■ **SUPPLIED PASSAGE**
#include <RPCHalfSorter.h>

Public Member Functions
void	maskHSBInput (L1RpcTBMuonsVec &newVec, int mask)

	RPCHalfSorter (RPCTriggerConfiguration *triggerConfig)

L1RpcTBMuonsVec2	run (L1RpcTBMuonsVec2 &tcsMuonsVec2, edm::ESHandle< L1RPCHsbConfig > hsbConf)

L1RpcTBMuonsVec2	runHalf (L1RpcTBMuonsVec2 &tcsMuonsVec2)

Private Attributes
L1RpcTBMuonsVec2	m_GBOutputMuons

RPCTriggerConfiguration *	m_TrigCnfg

Detailed Description

Emulates HalfSorter (currently both of them ;-) )

Author: Tomasz Fruboes (based on code by Karol Bunkowski)

Definition at line 16 of file RPCHalfSorter.h.

Constructor & Destructor Documentation

RPCHalfSorter::RPCHalfSorter ( RPCTriggerConfiguration * triggerConfig )

Defualt constructor

Definition at line 17 of file RPCHalfSorter.cc.

                                                                    {
   
   m_TrigCnfg = triggerConfig;
   
   m_GBOutputMuons.assign(2, L1RpcTBMuonsVec());
   
 }

Member Function Documentation

void RPCHalfSorter::maskHSBInput	(	L1RpcTBMuonsVec &	newVec,
		int	mask
	)

Definition at line 104 of file RPCHalfSorter.cc.

References Exception.

                                                                    {
 
     if ( mask < 0 || mask > 3) {
          throw cms::Exception("RPCHalfSorter::maskHSBInput") << " hsbMask has wrong value - " << mask <<" \n";
     }
 
     if ( mask == 1) { // leave the best muons
       newVec.at(2) = RPCTBMuon();
       newVec.at(3) = RPCTBMuon();
     } else if (mask == 2){
       newVec.at(0) = RPCTBMuon();
       newVec.at(1) = RPCTBMuon();
     } else {
       newVec.at(0) = RPCTBMuon();
       newVec.at(1) = RPCTBMuon();
       newVec.at(2) = RPCTBMuon();
       newVec.at(3) = RPCTBMuon();
     }
 
 }

L1RpcTBMuonsVec2 RPCHalfSorter::run	(	L1RpcTBMuonsVec2 &	tcsMuonsVec2,
		edm::ESHandle< L1RPCHsbConfig >	hsbConf
	)

■ **DATA SEGMENT**
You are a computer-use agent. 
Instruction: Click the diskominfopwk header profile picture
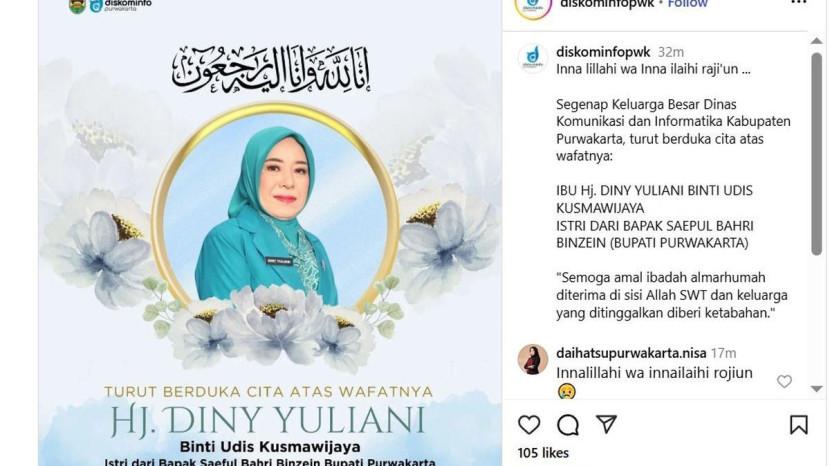(x=533, y=6)
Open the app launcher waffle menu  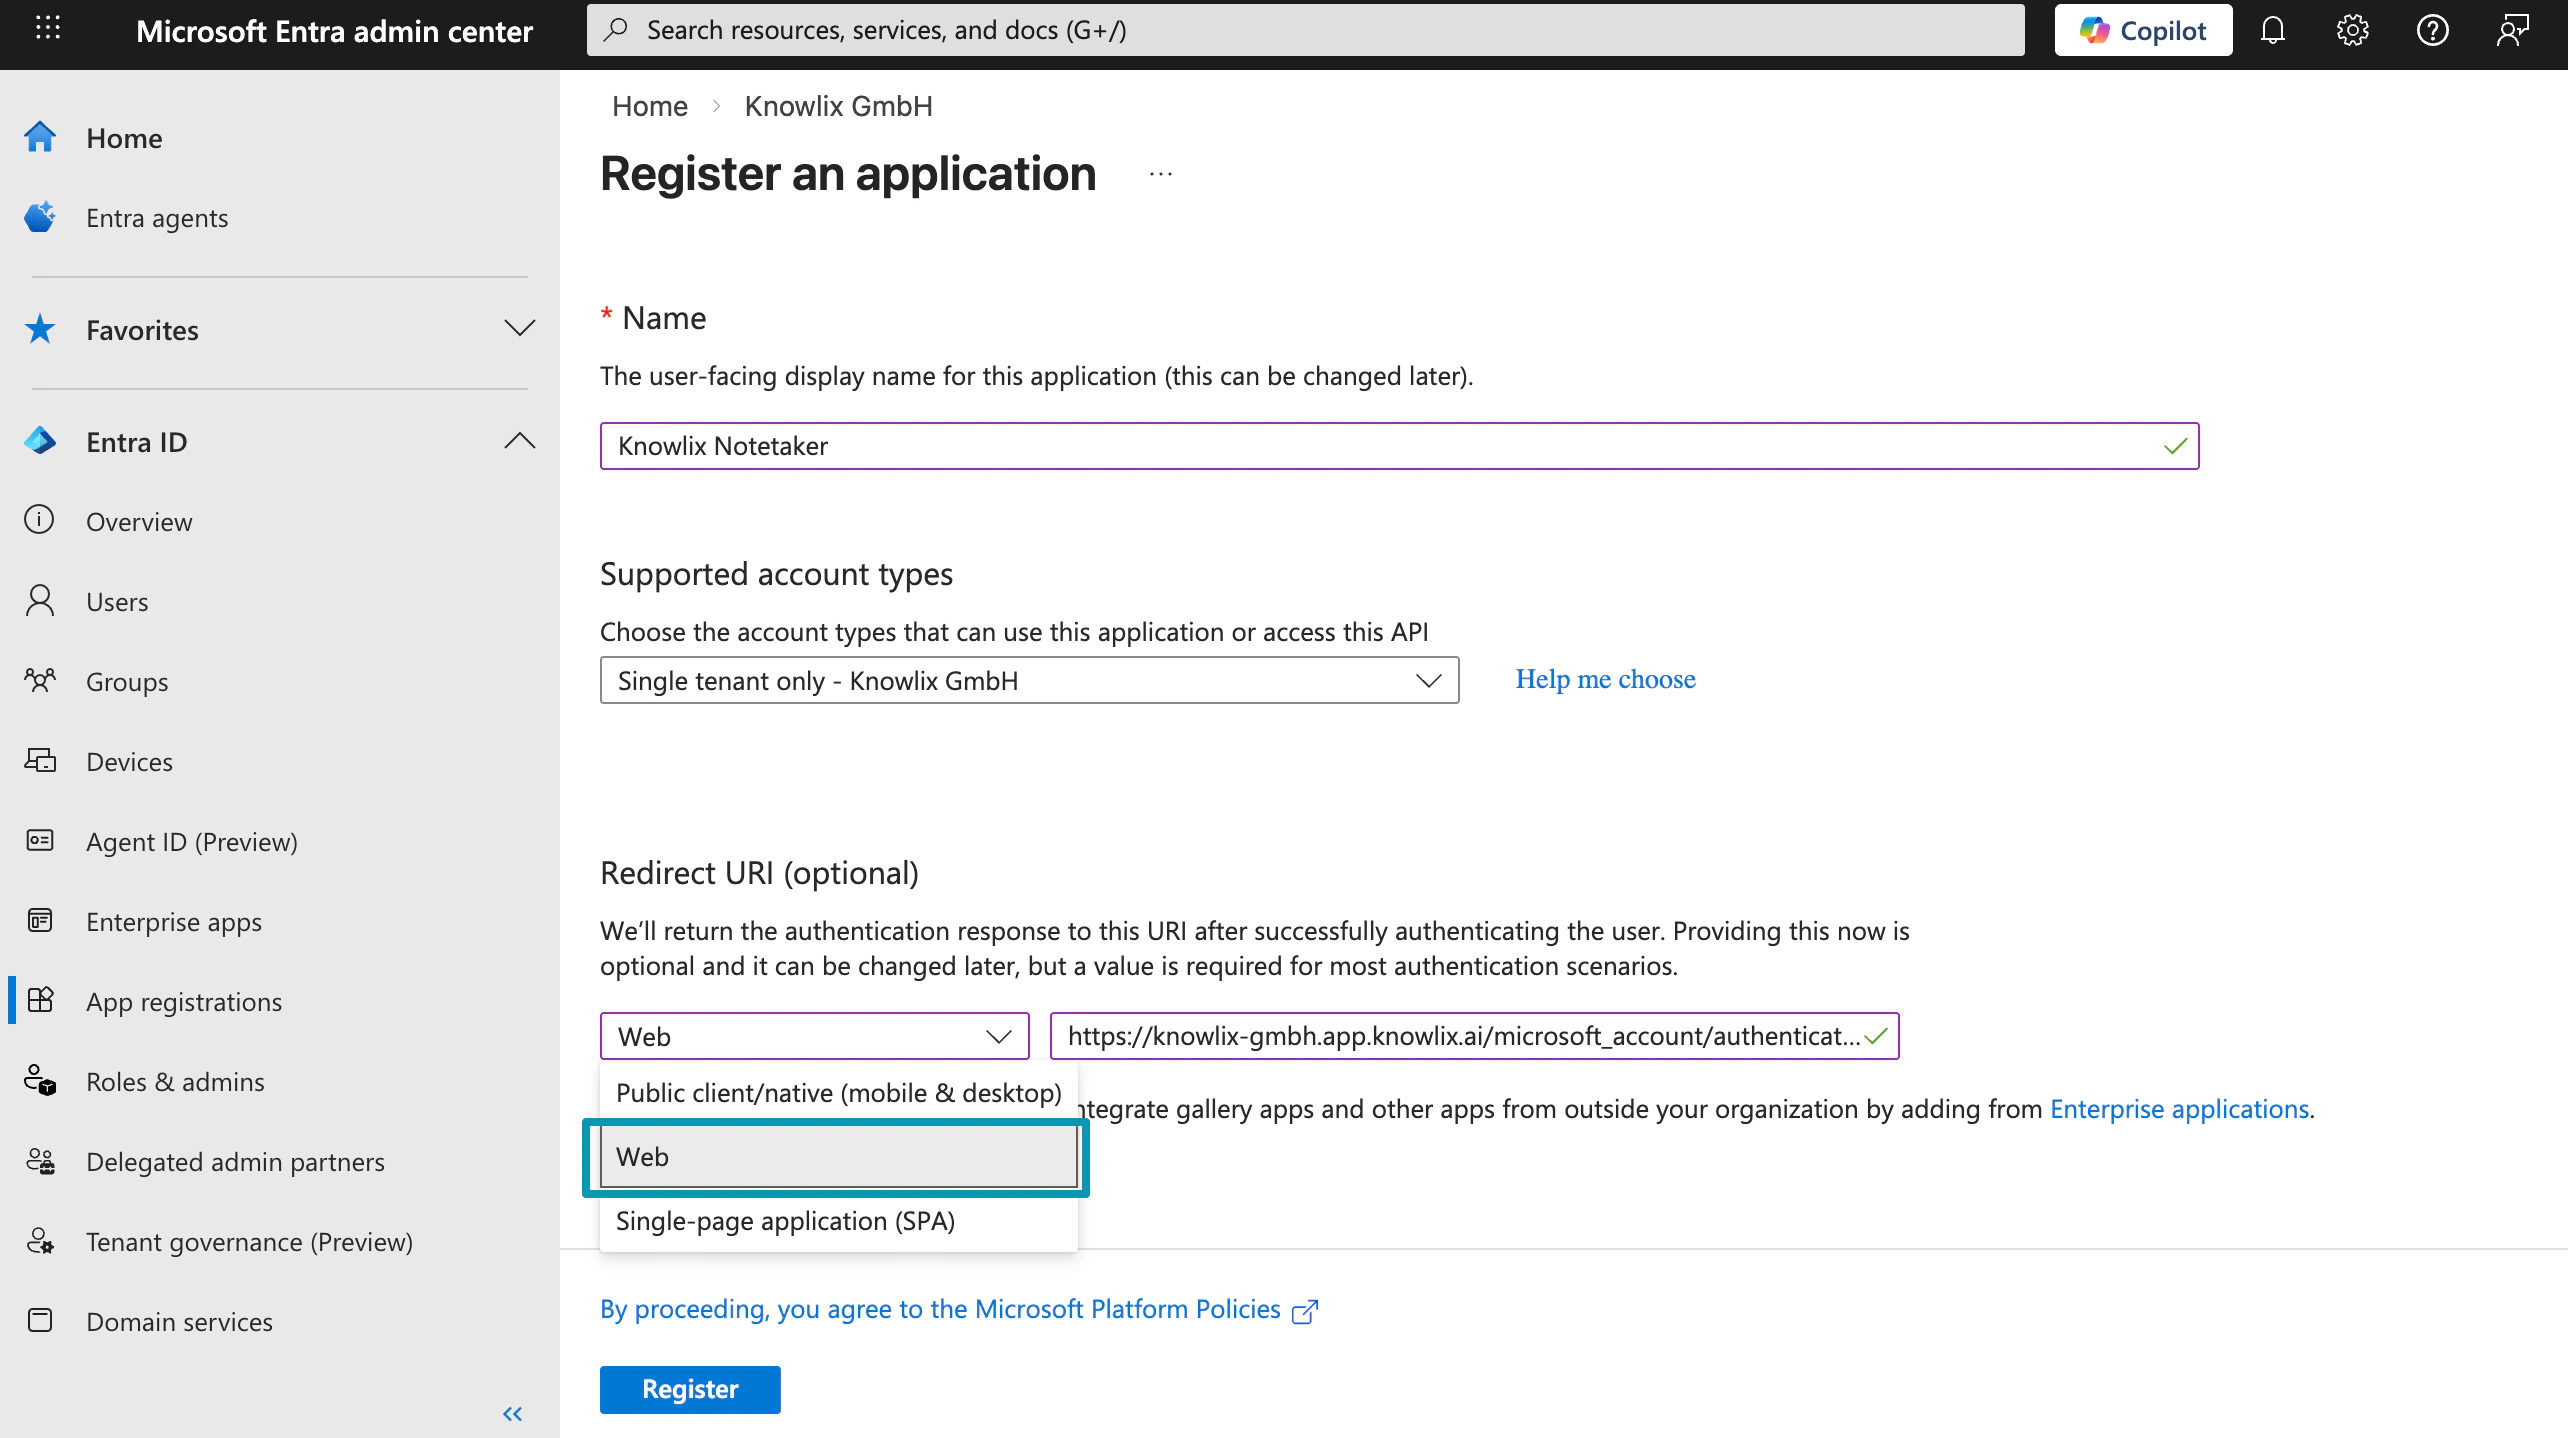47,29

■ **THE TASK**
From the RPCHalfSorter documentation, extract the stretch from "Definition at line 16" through "17 of file RPCHalfSorter.cc." without changing a character.

■ **ANSWER FOR THE TASK**
Definition at line 16 of file RPCHalfSorter.h.

Constructor & Destructor Documentation

RPCHalfSorter::RPCHalfSorter ( RPCTriggerConfiguration * triggerConfig )

Defualt constructor

Definition at line 17 of file RPCHalfSorter.cc.